An AI-powered chatbot that answers questions about the University of Michigan-Dearborn using a RAG (Retrieval-Augmented Generation) pipeline built with LangChain. https://umd-assistant.streamlit.app/
Students can ask natural language questions about UM-Dearborn: admissions, academics, campus life, financial aid, campus safety, and more and get accurate answers pulled directly from the university's website.
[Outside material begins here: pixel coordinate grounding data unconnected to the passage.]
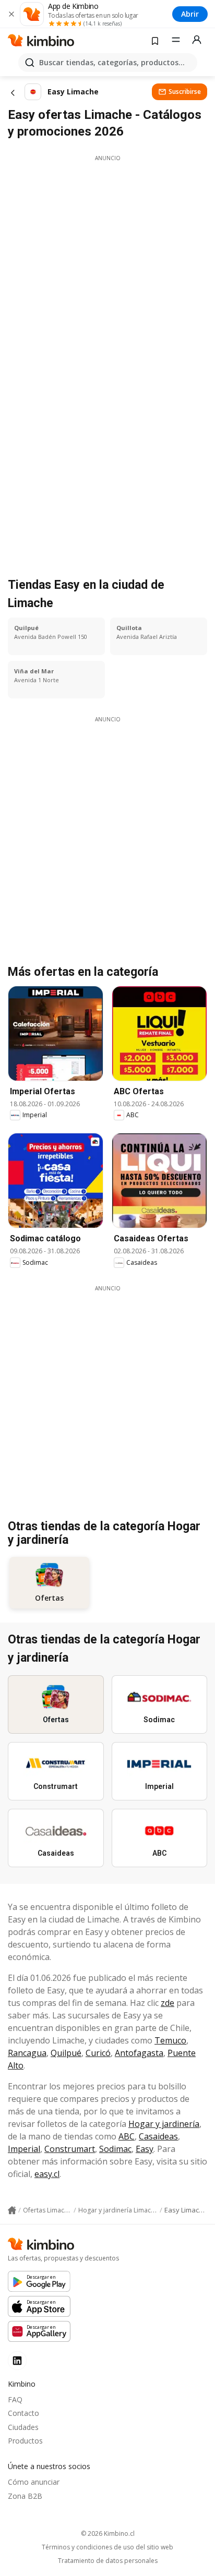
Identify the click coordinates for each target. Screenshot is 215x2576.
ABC (126, 2136)
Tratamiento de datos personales (108, 2561)
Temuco (170, 2040)
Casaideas (158, 2136)
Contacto (23, 2413)
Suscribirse (185, 91)
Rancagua (27, 2053)
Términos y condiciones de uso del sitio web (107, 2547)
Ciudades (23, 2427)
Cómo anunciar (33, 2482)
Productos (25, 2441)
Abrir (190, 14)
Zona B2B (25, 2496)
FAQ (15, 2399)
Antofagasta (139, 2053)
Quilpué (66, 2053)
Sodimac (115, 2149)
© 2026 (108, 2533)
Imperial (24, 2149)
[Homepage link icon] (12, 2210)
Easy (144, 2149)
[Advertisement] (107, 269)
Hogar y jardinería (163, 2124)
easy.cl (46, 2174)
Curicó (98, 2053)
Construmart (69, 2149)
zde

- Scraper crawls 300+ pages from umdearborn.edu using Playwright to bypass bot detection, extracts clean text, and saves each page as a
.txtfile - Ingest pipeline splits each page into 500-character chunks with 50-character overlap, converts them to vector embeddings using FastEmbed, and stores all chunks in ChromaDB via LangChain
- Query takes the student's question, converts it to an embedding, and searches ChromaDB for the 3 most semantically similar chunks
- Claude receives those chunks as context via a LangChain LCEL chain and generates a natural language answer grounded strictly in scraped university data
- Memory maintains conversation context across follow-up questions using LangChain's ChatMessageHistory
- Python — core language
- Playwright — browser automation for scraping past Cloudflare bot detection
- BeautifulSoup — HTML parsing and text extraction
- LangChain — RAG pipeline orchestration (LCEL chains, prompt templates, retrievers, memory)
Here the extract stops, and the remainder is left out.